* Your goal: Determine how many lines below contain the word "page", then state only that figure.
----------
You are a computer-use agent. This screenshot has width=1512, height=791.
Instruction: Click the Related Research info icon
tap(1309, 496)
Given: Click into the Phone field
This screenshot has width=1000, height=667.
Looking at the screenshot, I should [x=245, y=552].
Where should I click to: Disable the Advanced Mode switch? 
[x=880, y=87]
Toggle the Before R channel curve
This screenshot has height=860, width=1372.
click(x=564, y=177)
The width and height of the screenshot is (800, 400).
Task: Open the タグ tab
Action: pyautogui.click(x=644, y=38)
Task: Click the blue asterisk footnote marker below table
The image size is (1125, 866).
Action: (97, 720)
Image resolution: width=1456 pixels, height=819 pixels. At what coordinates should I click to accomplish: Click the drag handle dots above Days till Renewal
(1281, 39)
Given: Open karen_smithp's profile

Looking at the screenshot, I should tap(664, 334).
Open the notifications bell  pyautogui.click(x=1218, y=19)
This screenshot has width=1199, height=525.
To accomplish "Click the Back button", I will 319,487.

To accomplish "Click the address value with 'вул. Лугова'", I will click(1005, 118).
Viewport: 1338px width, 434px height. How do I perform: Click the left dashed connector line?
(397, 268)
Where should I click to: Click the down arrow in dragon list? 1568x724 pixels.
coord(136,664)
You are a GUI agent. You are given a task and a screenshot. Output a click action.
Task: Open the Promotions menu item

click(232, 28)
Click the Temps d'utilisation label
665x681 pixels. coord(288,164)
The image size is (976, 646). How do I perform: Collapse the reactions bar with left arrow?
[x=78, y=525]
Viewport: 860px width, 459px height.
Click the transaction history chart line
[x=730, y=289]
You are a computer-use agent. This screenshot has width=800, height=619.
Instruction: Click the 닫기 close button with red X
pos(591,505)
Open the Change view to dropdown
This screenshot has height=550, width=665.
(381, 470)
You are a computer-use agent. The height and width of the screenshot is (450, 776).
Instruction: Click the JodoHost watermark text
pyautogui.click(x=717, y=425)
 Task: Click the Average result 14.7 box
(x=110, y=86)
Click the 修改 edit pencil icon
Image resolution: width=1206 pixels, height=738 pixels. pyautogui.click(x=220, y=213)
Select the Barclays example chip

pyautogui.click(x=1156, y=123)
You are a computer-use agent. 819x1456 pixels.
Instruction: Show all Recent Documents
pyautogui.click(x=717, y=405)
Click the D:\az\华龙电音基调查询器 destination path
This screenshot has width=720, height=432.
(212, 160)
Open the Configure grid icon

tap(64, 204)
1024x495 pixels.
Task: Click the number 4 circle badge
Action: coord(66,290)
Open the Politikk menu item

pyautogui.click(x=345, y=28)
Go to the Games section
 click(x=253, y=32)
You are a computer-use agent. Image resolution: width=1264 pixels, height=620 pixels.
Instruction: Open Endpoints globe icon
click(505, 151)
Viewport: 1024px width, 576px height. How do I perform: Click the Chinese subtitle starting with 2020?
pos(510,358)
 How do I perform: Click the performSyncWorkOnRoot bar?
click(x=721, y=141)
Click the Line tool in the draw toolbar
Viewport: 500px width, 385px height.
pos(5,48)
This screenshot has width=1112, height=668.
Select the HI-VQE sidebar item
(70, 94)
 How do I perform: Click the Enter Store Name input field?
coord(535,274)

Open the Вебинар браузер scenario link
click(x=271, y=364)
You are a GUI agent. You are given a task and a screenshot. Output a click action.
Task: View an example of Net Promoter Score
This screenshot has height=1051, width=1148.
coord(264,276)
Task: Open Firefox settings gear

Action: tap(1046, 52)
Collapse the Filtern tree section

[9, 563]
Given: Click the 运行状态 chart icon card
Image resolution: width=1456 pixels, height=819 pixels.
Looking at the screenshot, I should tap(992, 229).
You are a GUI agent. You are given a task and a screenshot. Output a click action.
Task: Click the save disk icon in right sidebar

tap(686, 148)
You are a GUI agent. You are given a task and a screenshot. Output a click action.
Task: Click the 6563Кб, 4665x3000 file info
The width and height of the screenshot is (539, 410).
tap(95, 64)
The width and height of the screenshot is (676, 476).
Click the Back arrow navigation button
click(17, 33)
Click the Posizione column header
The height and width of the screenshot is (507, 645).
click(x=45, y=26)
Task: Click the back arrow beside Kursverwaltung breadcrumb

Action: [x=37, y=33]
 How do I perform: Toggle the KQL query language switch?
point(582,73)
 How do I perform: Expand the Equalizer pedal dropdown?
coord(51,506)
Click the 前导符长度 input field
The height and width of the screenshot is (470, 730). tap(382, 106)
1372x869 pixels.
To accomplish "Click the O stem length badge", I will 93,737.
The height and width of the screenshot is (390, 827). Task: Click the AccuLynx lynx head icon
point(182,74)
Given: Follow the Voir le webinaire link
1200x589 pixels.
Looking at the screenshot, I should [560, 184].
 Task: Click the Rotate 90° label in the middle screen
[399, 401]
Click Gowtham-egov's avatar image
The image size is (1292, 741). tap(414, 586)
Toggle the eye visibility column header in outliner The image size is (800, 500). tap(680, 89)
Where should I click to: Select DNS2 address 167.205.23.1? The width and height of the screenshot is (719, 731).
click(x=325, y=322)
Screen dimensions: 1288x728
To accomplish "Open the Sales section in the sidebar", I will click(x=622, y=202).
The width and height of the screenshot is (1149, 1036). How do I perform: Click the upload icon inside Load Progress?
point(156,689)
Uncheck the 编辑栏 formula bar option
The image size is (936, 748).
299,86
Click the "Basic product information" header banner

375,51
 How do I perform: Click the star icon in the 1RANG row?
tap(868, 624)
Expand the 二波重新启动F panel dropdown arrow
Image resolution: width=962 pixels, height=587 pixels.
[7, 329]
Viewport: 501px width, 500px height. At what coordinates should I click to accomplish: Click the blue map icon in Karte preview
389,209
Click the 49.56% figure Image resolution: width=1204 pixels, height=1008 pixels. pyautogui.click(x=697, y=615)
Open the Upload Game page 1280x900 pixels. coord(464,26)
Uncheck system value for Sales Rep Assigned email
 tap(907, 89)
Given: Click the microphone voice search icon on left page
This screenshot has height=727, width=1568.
----------
* Solved exercise: 2